Is the hip, young, welcoming face of UK Christianity any less homophobic than the headline-grabbing fundamentalists across the pond?

Feature by Sarah J Stanley | 23 May 2014

The infamous ‘God Hates Fags’ cult-daddy Fred Phelps died of old age last month.

While not many people think it’s cool to picket someone’s funeral with signs such as ‘God Killed Your Sons’ and ‘God Hates Fag Enablers’, being gay is still a taboo among churches here in the UK. Even the ‘cool’ and ‘relevant’ ones have ways of dealing with the disorder of SSA (same sex attraction). They are just clever enough to know that coming across as a hateful loony is counterproductive.

The rise of these fashionable clothing, ‘cool’ music making (if it’s ever ‘cool’ to sing about Jesus), meet-in-a-warehouse kind of Christians are what I’d describe as a new generation of fundamentalists. 

I didn't come out to my church until I was safely out of their ‘care’. I had mentioned I thought I was probably not altogether straight to church leaders at one point, and I was told it was my mum’s fault and counselling would help. What she’d done I had no idea.

My friend D had a full blown degaying experience at our church where he was set up with a girlfriend, told to change his appearance, had ‘manly’ events created around him where guys hugged and got rough and tumbled with each other (which seems a bit gay, don’t you think) and of course he was to never hang out with anyone gay, ever. He was given xtian music and had to throw out his secular music. I saw this similar ‘therapy’ recreated in another two or three male friends.

For me, I was told to give up all my friends outside the church, cut ties with any social networks online, give up my career because it facilitated ‘free thinking and obsessive behaviour’ and focus entirely on pleasing my husband at the time.

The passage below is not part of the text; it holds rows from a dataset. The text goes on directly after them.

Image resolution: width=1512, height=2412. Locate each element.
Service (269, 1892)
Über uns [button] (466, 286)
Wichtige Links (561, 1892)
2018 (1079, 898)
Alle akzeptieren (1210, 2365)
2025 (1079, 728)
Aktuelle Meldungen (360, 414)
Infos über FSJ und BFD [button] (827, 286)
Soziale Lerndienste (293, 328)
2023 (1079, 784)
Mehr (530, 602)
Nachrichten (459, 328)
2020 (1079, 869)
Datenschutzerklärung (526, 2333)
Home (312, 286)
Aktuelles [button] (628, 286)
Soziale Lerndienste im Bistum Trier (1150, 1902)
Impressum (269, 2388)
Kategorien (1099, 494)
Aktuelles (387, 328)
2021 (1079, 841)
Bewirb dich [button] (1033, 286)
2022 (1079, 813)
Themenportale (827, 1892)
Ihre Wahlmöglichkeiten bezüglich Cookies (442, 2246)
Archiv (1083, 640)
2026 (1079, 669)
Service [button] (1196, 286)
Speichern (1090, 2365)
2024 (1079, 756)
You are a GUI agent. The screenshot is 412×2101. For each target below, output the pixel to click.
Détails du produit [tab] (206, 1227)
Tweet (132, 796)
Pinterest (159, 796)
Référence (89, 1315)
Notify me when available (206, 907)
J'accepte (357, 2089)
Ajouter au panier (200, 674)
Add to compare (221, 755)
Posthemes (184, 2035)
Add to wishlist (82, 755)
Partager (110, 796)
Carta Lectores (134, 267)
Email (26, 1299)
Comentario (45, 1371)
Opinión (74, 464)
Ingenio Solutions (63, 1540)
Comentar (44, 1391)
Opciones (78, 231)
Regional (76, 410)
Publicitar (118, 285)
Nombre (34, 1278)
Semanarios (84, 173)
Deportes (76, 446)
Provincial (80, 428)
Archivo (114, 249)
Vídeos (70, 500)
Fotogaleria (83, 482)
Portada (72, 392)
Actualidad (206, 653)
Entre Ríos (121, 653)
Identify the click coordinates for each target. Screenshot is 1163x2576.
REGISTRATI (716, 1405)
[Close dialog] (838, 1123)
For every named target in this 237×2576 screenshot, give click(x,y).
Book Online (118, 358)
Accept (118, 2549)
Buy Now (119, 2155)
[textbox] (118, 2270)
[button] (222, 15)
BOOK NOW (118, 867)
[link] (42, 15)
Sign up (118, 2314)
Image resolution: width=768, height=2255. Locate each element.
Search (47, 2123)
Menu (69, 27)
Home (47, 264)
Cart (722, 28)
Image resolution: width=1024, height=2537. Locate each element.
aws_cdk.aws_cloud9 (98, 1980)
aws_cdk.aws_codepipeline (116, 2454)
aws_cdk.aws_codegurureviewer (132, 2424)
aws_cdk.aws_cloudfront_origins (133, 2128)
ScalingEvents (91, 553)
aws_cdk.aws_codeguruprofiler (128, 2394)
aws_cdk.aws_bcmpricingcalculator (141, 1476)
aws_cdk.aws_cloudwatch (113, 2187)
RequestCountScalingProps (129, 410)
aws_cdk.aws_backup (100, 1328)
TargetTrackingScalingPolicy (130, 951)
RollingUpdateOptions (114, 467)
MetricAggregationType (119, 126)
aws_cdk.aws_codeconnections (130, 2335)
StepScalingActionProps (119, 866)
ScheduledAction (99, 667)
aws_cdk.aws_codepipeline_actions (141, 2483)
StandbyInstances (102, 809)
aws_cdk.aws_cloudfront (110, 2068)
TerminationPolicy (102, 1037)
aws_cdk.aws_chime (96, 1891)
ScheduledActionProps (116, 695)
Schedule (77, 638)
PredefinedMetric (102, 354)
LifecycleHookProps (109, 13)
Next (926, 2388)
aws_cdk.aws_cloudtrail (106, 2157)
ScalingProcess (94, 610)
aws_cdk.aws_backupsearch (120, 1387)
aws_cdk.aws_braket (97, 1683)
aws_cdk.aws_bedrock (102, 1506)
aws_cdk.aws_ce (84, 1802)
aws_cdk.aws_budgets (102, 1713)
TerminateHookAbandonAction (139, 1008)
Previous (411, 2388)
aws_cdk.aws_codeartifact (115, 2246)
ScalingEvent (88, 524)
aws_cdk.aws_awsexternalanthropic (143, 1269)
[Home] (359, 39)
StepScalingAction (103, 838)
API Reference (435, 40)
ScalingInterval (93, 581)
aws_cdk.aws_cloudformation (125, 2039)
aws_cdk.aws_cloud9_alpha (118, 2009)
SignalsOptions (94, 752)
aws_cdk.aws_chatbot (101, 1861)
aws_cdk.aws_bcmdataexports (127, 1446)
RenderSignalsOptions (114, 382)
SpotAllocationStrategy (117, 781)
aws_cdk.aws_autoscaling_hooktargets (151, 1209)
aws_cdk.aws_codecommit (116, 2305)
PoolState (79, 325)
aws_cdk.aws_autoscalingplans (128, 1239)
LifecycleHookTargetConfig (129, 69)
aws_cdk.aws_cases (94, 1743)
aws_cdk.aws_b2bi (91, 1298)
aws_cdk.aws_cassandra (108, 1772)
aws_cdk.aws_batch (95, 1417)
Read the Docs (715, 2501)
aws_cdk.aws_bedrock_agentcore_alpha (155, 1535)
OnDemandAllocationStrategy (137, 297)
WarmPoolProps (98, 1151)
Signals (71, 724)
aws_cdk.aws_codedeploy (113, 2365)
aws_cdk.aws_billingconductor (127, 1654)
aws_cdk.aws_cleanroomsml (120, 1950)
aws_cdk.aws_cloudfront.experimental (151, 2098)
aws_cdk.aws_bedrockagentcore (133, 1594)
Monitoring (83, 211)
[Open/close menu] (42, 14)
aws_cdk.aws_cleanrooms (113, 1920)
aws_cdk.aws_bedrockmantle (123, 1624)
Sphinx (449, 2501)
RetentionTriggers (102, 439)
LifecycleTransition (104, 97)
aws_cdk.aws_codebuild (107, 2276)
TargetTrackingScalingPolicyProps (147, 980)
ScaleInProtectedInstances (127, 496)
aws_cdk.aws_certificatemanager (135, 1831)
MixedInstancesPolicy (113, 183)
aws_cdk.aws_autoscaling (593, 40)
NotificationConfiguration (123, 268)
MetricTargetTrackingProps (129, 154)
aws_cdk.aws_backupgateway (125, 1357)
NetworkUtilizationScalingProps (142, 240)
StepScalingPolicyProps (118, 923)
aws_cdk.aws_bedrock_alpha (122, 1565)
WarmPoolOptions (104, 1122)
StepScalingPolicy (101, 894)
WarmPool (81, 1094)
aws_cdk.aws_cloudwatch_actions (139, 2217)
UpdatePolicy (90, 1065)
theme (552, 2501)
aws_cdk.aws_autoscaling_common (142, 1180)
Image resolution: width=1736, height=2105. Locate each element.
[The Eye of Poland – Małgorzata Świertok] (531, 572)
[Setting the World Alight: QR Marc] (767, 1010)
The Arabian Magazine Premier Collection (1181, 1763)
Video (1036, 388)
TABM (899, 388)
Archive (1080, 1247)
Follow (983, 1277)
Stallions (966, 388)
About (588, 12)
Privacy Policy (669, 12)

It was commonplace to make fun of gay ‘attributes’, gay people and even to get the odd sermon containing a story of someone having a ‘gay demon’ cast out of them. These were real things I saw and heard at church.

So while churches here don’t sport ‘Fags Doom Nations’ signs, many still enforce strict gender roles, as well as misogynistic and homophobic behaviour to combat kids ‘turning gay’. And in a way that kind of fundamentalism is much more effective.